E nella sconfitta, invece di cercare nuove spinte, si abbandonano, facendosi sopraffare dalla delusione.

Invece di credere ancora in quello che sarà il ” dopo “, si chiudono nel malinconico ” speravamo “, scendendo verso il villaggio del loro piccolo mondo, per vivere il ritorno alla normalità.
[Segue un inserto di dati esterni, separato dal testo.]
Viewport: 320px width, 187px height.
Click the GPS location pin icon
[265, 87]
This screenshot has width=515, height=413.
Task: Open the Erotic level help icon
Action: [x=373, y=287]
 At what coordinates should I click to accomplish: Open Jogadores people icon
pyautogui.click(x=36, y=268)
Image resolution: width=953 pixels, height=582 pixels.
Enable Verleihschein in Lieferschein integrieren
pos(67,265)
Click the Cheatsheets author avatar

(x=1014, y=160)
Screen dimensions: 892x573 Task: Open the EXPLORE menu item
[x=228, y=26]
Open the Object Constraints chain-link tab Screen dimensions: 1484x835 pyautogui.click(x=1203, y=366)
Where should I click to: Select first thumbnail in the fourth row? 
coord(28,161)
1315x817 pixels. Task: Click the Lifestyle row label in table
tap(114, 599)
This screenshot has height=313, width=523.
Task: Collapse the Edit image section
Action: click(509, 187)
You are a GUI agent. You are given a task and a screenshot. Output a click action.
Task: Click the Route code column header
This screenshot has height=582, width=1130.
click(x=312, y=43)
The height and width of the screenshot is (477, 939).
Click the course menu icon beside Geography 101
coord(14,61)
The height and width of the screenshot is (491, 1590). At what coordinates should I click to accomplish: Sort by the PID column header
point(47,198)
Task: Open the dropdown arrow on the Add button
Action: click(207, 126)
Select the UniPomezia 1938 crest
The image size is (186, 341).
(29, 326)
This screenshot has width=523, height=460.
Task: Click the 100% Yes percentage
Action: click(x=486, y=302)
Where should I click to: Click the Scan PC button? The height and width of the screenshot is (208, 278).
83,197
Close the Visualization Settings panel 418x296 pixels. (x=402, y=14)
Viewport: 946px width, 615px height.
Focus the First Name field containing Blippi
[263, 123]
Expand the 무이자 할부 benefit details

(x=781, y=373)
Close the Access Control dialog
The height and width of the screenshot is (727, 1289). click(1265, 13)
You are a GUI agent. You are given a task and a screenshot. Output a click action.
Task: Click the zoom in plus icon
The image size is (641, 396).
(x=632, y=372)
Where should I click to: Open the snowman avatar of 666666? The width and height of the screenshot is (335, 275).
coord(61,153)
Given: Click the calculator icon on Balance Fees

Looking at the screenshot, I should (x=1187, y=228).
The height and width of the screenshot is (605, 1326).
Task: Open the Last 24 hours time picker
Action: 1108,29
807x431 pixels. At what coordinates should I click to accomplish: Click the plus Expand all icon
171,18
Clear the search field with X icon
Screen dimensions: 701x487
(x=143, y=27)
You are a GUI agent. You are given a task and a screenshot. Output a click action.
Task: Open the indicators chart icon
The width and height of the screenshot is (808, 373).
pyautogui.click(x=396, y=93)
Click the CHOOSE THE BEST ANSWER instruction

Ma Qualcuno non la pensa così.

Silenziosamente ed invisibilmente tesse un’ altra storia, quella del ” dopo ” la delusione, che apre orizzonti di una nuova luce.
E questo Qualcuno si fa compagno di viaggio, sussurrando parole di vita, che fanno comprendere che alla fine del terzo giorno c’ è  ” un dopo ” di gloria.

Prediche senza palpiti

Ha veramente ragione chi dice che troppe omelie nelle domeniche ” sono prediche noiose, che scivolano via da pulpiti senza palpiti “.
Infatti, in ogni parola si constata spesso una vera assenza di cuore, si sente il peso di un eloquio da ostentare e non l’annuncio della bellezza di Cristo e del Vangelo da seguire con fedeltà.
Ci si trova ad ascoltare parole preconfezionate, senza il calore dello spirito; prediche improvvisate, che volano senza farsi interpreti del messaggio della liturgia della Parola.
O addirittura prediche disincantate dal contesto biblico ed imbevute di rivoli verbali, che muoiono nel mare di incerte considerazioni sociali.
Purtroppo, si parla poco di Cristo e troppo di cose inutili: anzi, a volte la parola di Dio viene oscurata da quella di chi predica, preso solo dal presunto fascino delle sue parole.
Credo che oggi, più di ieri, urge una riflessione attenta sul modo di predicare; una rimessa a punto del linguaggio da avere davanti all’ assemblea in ascolto.
Un linguaggio non prigioniero della propria cultura, ma animato dallo Spirito Santo, le cui vibrazioni certamente plasmano nel cuore un vero effluvio di parole, che, una volta proclamate, lasciano profonde orme di sequela. Pertanto, chi predica, deve svuotarsi della sua verbosita e deve riempirsi solo di Cristo e del Vangelo.
Solo così un’ omelia sarà efficace e toccherà il cuore dell’assemblea, pronta a gustare ogni parola che esce dalle sue labbra.